The pivot: Carbon and FairMoney become banks

The companies that survived the reset have almost all pivoted from standalone lending into broader financial services, building diversified revenue streams. FairMoney obtained a microfinance bank license from the Central Bank of Nigeria and now offers bank accounts, free transfers, and debit cards alongside its lending products. Carbon (formerly Paylater) made a similar pivot, building toward a full digital banking offering. The strategic logic is that a lender with a banking license can take customer deposits, which are a lower-cost source of funding than wholesale debt facilities. A lender that can offer savings and payment accounts builds stickiness that pure lenders cannot. And a lender with multiple product lines can cross-subsidize losses in one line with profits from another.

The Frontier Fintech analysis concludes that the standalone digital lending model is approaching the end of its viability, and that "resilience and future growth belong to those who build diversified, customer-centric financial ecosystems." The implication is that future African digital lending will look less like Tala in 2018 and more like FairMoney in 2026: a bank that uses alternative data underwriting as one product line inside a broader financial services stack.

The credit bureau layer

One structural gap that remains is African credit bureau infrastructure. In Kenya, the Credit Reference Bureaus (CRBs) aggregate data from licensed lenders, but the consolidation of data across bureaus and across countries is inconsistent. In South Africa, TransUnion SA operates a mature bureau. In Nigeria, the CRC Credit Bureau, CreditRegistry, and FirstCentral Credit Bureau compete. But the coverage gap is enormous: the majority of African adults have no bureau footprint at all, which is why alternative data scoring matters in the first place.

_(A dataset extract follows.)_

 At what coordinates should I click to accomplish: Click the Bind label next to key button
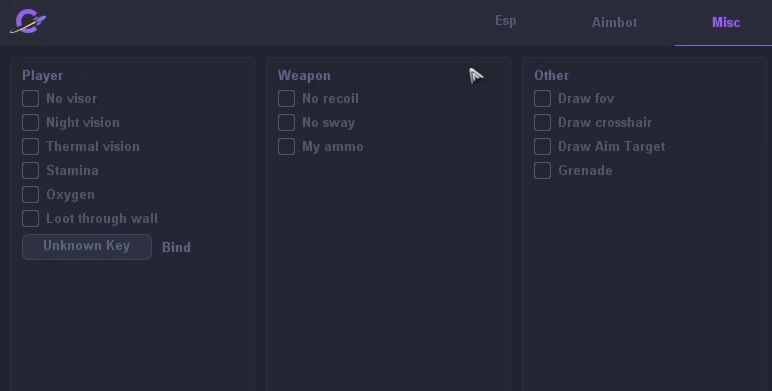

The infrastructure players worth watching include Smile Identity (provides identity verification and KYC to African fintechs), Okra (provides bank account data APIs, the African analog to Plaid), and Mono (similar bank-data-as-a-service). Together with alternative data scoring from platforms like Tala and Branch, these firms represent the data infrastructure layer that will make African consumer credit work at scale in 2026 and beyond.

What to watch in 2026

Three things. First, whether more standalone digital lenders successfully pivot to full banks, or whether more fail and shut down as the collapse wave continues through 2026. Second, whether Kenya's tiered regulatory framework becomes the template other African markets adopt, or whether each country develops incompatible rules. Third, whether the partnership between credit bureaus and alternative-data scoring providers mature into a single integrated underwriting layer, which would accelerate the entire category.

The longer-term observation is that digital lending in Africa is not going away. The demand is real, the data is there, and the alternative data thesis is empirically validated. What is changing is that the business model is moving from standalone lending to embedded lending, from aggressive growth to disciplined underwriting, and from winner-takes-all consumer acquisition to long-term relationships with customers. That is a healthier, slower, less venture-friendly industry. It is also more likely to last.

Sources

This report draws on Frontier Fintech Substack's Issue 96 analysis "Why Digital Lending is Becoming a Bad Business" (September 2025); Harvard Business School / The Accounting Review study on Tala's Kenyan operations (April 2025); OECD working paper "FinTech lending in Sub-Saharan Africa" (June 2024); Data Bridge Market Research on the African digital lending platform market; Unipesa analysis of African fintech trends 2025 to 2030; and public regulatory communications from the Central Bank of Kenya, the Central Bank of Nigeria, and Nigeria's Federal Competition and Consumer Protection Commission.